Dengan perhatian menyeluruh pada siswa, pendidik menjalankan panggilannya, peran dan tanggung jawabnya untuk mendidik, menuntun dan mendampingi siswa di tengah keramaian hiruk pikuk informasi digital agar tidak kehilangan identitasnya sebagai manusia yang harus terus bertumbuh menjadi semakin utuh. Dalam rangka membentuk manusia yang utuh, pendidik tidak hanya mengajar siswanya mempunyai kompetensi teknis sesuai dengan bidang ilmunya tetapi juga bagaimana mendidik mereka mempunyai kepekaan sosial dan kemampun berpikir kritis dan reflektif serta bertindak secara etis. Kompetensi dan kualitas kemanusiaan itu dibutuhkan di tengah dunia yang semakin kompleks dengan aneka persoalan, tantangan dan kebutuhan. Melalui cura personalis bisa tumbuh berkembang relasi yang penuh empati yang dibutuhkan dalam suatu proses pendidikan yang menyiapkan manusia untuk hidup dalam dunia yang semakin kompleks ini. Jared Cooney Horvath seorang neuroscientist dan pendidik dalam tulisannya di Harvard Business Review yang berjudul “The Limits of GenAI Educators” memaparkan bahwa ketika dua orang terhubung dan melepaskan hormon oxytocin, hormon dasar empati, secara bersama maka aktivitas otak mereka mulai tersinkronisasi dan membuat mereka tidak hanya bisa belajar satu sama lain tetapi juga berpikir serupa.
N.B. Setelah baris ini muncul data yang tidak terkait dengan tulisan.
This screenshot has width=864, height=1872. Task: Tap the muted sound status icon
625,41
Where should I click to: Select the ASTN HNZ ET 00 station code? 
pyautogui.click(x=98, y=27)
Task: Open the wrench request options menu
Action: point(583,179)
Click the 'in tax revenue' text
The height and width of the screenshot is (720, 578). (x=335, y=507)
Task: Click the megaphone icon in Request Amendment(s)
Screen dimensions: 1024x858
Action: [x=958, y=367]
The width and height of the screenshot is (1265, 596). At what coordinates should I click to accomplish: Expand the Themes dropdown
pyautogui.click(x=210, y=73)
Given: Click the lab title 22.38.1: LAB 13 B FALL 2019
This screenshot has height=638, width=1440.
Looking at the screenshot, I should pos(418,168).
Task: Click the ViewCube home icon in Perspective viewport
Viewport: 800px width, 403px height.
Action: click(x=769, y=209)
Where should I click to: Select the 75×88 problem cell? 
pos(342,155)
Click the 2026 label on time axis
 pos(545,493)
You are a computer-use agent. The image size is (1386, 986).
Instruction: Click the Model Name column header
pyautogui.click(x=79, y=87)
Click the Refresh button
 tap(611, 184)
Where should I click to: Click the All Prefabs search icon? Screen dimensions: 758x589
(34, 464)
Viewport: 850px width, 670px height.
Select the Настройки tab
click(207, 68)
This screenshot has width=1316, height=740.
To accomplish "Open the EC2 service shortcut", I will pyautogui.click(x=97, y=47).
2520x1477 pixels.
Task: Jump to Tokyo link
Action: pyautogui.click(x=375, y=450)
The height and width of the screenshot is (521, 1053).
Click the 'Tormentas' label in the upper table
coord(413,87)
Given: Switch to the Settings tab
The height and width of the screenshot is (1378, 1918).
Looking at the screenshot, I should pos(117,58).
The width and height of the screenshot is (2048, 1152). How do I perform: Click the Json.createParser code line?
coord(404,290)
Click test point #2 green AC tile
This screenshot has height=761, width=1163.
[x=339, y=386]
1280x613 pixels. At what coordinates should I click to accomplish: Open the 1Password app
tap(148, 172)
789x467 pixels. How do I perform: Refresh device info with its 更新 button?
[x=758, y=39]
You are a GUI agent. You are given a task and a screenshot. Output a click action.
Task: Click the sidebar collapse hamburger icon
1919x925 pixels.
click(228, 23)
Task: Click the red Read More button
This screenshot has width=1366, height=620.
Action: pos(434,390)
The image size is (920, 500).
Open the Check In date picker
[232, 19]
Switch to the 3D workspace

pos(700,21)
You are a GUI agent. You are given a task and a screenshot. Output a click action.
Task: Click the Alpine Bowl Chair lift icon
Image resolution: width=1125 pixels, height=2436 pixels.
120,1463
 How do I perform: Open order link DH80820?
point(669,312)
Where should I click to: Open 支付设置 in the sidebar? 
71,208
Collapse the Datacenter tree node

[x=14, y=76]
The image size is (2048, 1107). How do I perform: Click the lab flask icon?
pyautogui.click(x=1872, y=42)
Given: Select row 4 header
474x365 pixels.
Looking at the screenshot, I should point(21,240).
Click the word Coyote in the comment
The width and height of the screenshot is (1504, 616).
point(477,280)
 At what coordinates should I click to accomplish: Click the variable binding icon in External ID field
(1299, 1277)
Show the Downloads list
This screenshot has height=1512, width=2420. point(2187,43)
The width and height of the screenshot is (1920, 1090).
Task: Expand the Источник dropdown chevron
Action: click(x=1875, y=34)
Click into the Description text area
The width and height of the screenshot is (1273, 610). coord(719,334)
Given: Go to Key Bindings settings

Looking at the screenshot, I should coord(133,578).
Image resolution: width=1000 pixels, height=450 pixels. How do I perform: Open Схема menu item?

Karena algoritma tidak memiliki otak dan oxytocin maka mustahil bagi manusia dan GenAI bisa mengembangkan relasi yang penuh empati dan juga mustahil relasi itu bisa membantu mengembangkan manusia menjadi semakin utuh. Jangankan teknologi, bahkan pendidik yang gagal mengembangkan relasi yang penuh empati pun bisa menghambat proses pendidikan yang membentuk dan mengembangkan manusia menjadi semakin utuh. Maka, di tengah perkembangan GenAI yang semakin canggih, para pendidik tak pernah boleh berhenti untuk mencari dan mengembangkan cara-cara pendidikan yang kreatif agar bisa terus melakukan tindakan pendidikan yang sungguh membentuk dan mengembangkan anak didik menjadi manusia yang semakin utuh.